The dispute concerned four workers: Sumer Lal Chouhan, Laxmi Narain, Manohar Singh and Jethu Singh. They had been engaged as daily-wage Group-D employees at the Customs Division, Jodhpur since 1992. The four approached the Central Administrative Tribunal in 2005 seeking regularisation of their services. They also challenged a tender notice issued that year for outsourcing the work they were performing.
The Tribunal dismissed their claim in February 2006, holding that they did not meet the eligibility conditions under the Casual Labourers (Grant of Temporary Status and Regularisation) Scheme of 1993. The workers challenged that dismissal before the High Court. In 2017 the High Court set aside the Tribunal order and remanded the matter for fresh adjudication. On 28 February 2019, the Tribunal allowed the original application, granted the workers temporary status under the 1993 Scheme and directed the Department to consider them for regularisation. That is the order the Union of India challenged in the present writ petition.
A crucial factor was the Department’s own internal correspondence.
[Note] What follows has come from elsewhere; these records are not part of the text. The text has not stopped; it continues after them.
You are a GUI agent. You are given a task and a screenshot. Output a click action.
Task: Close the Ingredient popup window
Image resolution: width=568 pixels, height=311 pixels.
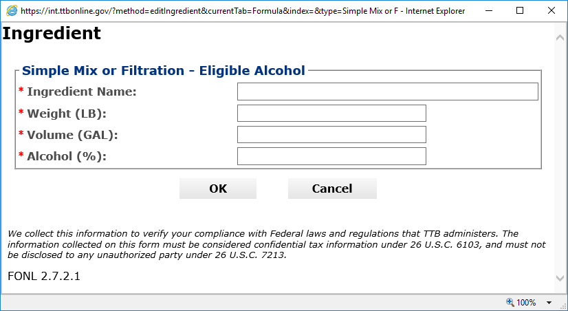coord(551,11)
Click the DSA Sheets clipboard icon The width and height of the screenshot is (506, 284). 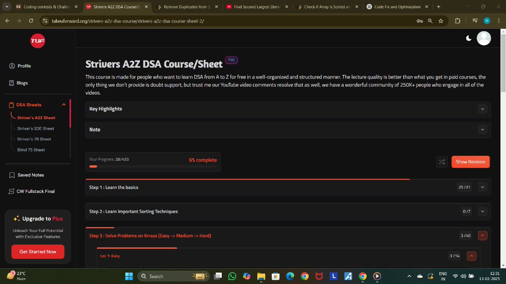point(11,104)
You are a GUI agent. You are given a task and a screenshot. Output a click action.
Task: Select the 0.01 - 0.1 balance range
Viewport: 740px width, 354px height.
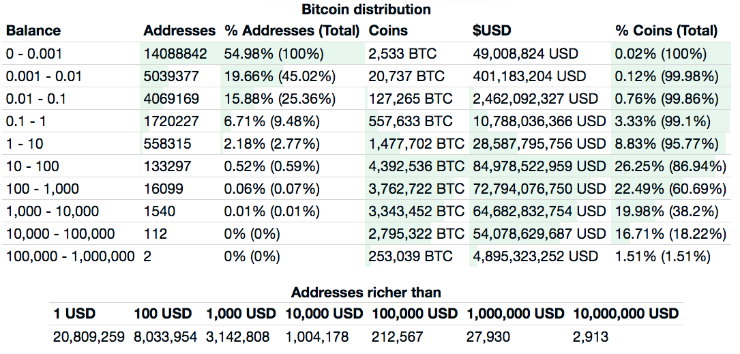coord(36,98)
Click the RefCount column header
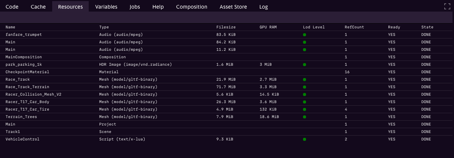 point(354,27)
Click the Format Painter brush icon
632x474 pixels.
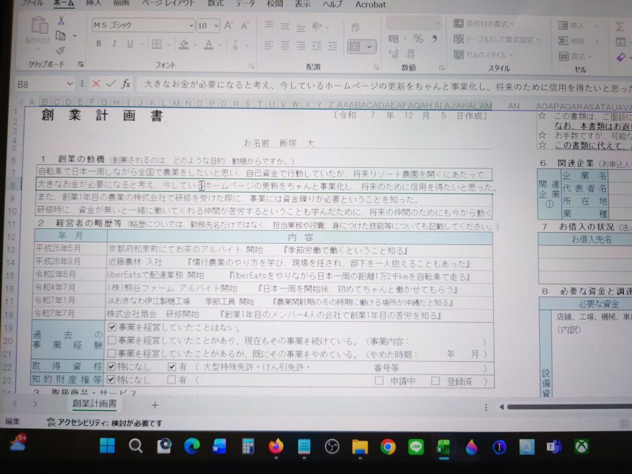point(60,51)
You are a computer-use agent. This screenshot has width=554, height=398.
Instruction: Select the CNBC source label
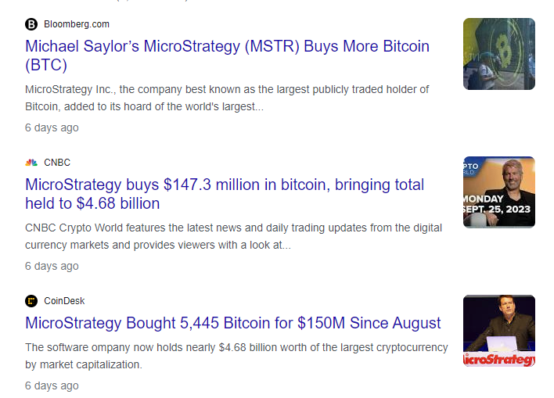pos(57,163)
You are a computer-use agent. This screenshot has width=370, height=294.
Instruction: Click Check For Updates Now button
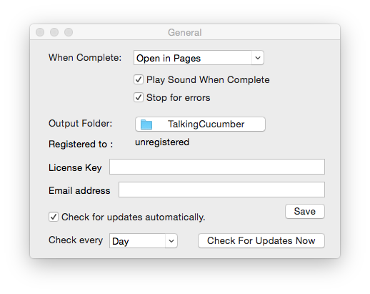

Letters dated 13 March 2014 and 28 April 2014 came from the Additional Commissioner, Customs, Jodhpur. They recorded that all five workers had been engaged as “Casual Labours with temporary status” with effect from 1 September 1993. The same letters certified that “there was no irregularity noticed in engaging services of above Casual Labor”.
Counsel for the Union of India, Advocate Rajvendra Saraswat, submitted that the workers were part-time employees who worked only a few hours a day. He argued they were therefore not covered by the 1993 Scheme, which requires continuous service of at least 240 days — or 206 days for offices observing a five-day week. There were no muster rolls or pay slips to prove continuous engagement, he said, and payments had been made informally by officers and reimbursed later.
The Department also relied on the Supreme Court’s ruling in Secretary, State of Karnataka vs Uma Devi (2006). That judgment held that courts cannot direct regularisation of persons not appointed through a lawful process. A representation by the workers had already been rejected by a reasoned order on 12 January 2015, the Department said. That rejection had attained finality since it was not challenged.
Advocate M.S. Rathore, appearing for the workers, pointed to the Department’s own 2014 communications placed on record before the Tribunal. He submitted that those letters categorically recorded the workers as having been engaged from 1 September 1993 as casual labourers with temporary status. Counsel argued that the 2017 High Court remand had directed a fresh decision on whether the workers were part-time daily wagers or entitled to temporary status. The Tribunal had correctly answered that question, he said.
The workers also relied on a more recent Supreme Court judgment, Jaggo vs Union of India (2024 INSC 1034). That ruling held that part-time workers performing essential duties on a continuous basis for years are entitled to be considered for regularisation.
The division bench found that the Department had never disputed the workers’ engagement, only the nature of that engagement. The Court noted that the Department’s letter of 28 April 2014 itself certified that “there was no irregularity noticed in engaging services of above Casual Labor”. That finding knocked out the principal bar Uma Devi places on regularisation — the illegality of the initial appointment.
The Court relied heavily on Jaggo. It was addressing the Department’s core “part-time” objection. It observed: “Courts must look beyond the surface labels and consider the realities of employment: continuous, long-term service, indispensable duties, and absence of any mala fide or illegalities in their appointments.” In practical terms this meant the job title the Department had used did not decide the question; what mattered was the actual nature of service.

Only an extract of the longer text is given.